Corridas bancárias e manchas solares

ROBERTO LUIS TROSTER

Uma corrida bancária é um fenômeno em que cada depositante busca sacar seus depósitos antes dos demais. A lógica é que, se não há liquidez para todos, só os primeiros conseguem retirar o dinheiro. É semelhante a uma corrida a um estabelecimento comercial, quando os clientes intuem que determinado produto vai faltar e compram mais do que fariam se não percebessem a insuficiência.
Agindo dessa forma, independentemente de a percepção estar bem ou mal fundamentada, o produto em questão poderá desaparecer, pelo menos temporariamente, em razão do aumento da demanda. Num estabelecimento não-financeiro, a conseqüência de uma corrida é algumas prateleiras vazias.
No caso de uma corrida por liquidez a um banco, este é obrigado a atender a todas as demandas e, para isso, deve vender seus ativos rapidamente a fim de cumprir com o aumento de saques inesperados. Essas vendas rápidas podem implicar perdas de capital a bancos solventes e, em casos de bancos com problemas, precipitam sua quebra.
As corridas bancárias sem que existam problemas reais são conhecidas, na literatura econômica, como corridas de "manchas solares". São chamadas assim porque os depositantes de um banco acreditam que a solvência do mesmo depende de eventos não relacionados com a sua atividade, tais como a atividade solar -daí o nome: a demanda de liquidez do banco passa a depender de manchas solares.
****
- Trabalho pedido -
No trecho fornecido, que nome recebem na literatura econômica as corridas bancárias que ocorrem sem que existam problemas reais?
****
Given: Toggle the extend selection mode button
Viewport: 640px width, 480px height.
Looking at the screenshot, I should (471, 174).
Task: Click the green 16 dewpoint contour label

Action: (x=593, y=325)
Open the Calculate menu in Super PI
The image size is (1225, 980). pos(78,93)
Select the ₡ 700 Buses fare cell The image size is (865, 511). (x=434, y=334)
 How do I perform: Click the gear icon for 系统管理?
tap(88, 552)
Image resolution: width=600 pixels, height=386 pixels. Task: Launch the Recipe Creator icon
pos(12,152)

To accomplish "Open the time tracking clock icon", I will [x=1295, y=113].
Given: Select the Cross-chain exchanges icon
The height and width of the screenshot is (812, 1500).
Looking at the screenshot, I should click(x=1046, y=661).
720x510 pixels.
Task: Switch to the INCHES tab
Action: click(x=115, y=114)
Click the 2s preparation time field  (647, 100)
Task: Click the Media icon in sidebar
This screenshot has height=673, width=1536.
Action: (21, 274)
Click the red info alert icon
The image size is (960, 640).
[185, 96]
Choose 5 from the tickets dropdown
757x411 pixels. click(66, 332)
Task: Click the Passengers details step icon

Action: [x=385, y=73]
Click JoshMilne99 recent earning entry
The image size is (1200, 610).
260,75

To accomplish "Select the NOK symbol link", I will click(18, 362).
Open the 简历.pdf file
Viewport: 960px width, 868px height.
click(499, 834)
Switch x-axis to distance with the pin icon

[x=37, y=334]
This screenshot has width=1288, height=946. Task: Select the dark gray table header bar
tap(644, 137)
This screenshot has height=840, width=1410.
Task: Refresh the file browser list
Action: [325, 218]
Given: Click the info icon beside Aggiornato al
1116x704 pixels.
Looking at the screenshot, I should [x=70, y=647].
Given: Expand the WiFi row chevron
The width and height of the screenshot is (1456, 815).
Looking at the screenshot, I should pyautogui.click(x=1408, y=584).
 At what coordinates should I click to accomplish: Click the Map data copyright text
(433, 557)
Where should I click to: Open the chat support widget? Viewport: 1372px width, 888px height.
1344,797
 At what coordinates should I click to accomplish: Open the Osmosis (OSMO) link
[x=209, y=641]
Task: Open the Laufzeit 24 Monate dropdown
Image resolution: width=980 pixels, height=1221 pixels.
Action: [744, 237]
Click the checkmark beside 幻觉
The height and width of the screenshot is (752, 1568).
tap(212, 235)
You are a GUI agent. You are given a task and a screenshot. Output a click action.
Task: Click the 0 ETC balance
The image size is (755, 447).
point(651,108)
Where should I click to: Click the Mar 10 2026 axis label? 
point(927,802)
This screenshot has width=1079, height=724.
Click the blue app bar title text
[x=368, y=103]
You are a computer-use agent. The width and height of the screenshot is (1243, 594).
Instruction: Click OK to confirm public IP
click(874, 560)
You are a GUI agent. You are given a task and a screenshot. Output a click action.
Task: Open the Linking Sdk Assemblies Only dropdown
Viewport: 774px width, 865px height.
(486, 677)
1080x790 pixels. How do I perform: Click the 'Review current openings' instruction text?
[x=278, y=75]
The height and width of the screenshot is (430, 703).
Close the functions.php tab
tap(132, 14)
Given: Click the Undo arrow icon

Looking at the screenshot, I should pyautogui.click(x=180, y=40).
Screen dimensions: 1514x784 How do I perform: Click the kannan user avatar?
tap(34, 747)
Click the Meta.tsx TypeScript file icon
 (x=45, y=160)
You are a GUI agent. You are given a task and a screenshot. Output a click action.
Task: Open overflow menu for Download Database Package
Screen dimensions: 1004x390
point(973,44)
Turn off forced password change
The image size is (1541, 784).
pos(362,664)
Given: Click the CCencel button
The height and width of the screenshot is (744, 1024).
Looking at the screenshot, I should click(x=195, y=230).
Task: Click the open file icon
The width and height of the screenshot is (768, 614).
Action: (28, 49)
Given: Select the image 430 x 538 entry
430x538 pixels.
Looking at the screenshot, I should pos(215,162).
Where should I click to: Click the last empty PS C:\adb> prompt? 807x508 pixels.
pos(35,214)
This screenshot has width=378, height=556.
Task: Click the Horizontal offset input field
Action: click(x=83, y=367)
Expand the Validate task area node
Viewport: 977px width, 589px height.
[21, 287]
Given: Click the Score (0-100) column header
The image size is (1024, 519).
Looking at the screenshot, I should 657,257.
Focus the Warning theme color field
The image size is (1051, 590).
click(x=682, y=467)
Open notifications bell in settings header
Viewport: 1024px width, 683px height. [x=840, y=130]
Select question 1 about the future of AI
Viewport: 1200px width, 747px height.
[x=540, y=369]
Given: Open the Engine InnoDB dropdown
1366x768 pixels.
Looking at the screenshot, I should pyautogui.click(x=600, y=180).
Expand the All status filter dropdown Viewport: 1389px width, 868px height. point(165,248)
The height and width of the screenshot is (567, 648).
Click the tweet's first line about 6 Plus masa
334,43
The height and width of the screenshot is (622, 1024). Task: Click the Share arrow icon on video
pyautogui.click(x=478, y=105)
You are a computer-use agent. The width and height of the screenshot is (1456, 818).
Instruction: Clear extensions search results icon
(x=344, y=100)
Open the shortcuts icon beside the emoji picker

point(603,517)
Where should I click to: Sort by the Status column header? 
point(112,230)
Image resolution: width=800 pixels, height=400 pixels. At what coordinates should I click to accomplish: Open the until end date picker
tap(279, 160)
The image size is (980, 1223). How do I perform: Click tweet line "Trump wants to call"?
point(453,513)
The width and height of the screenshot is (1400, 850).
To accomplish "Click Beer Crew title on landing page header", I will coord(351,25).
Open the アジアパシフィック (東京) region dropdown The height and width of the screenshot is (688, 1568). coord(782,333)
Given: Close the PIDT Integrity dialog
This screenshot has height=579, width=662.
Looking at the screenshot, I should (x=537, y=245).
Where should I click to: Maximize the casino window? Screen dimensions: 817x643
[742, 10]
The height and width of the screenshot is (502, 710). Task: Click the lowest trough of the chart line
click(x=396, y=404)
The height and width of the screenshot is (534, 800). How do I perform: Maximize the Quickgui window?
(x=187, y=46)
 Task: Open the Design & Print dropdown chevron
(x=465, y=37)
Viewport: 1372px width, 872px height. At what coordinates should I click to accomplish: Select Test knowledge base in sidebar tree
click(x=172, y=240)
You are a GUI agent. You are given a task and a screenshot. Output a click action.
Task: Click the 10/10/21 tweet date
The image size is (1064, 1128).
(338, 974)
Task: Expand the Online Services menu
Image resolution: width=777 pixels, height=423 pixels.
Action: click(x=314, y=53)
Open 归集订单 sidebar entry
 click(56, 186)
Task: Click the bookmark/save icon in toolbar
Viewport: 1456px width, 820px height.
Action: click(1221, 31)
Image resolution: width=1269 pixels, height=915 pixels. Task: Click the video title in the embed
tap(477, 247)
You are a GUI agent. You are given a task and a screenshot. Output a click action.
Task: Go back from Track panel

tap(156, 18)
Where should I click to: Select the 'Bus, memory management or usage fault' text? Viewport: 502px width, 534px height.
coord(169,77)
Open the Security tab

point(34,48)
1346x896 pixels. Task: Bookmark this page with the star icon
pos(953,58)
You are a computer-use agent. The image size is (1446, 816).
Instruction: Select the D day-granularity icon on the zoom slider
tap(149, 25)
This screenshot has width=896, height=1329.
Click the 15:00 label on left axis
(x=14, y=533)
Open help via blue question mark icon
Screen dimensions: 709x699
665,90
****
- Resposta esperada -
Elas são conhecidas como corridas de "manchas solares".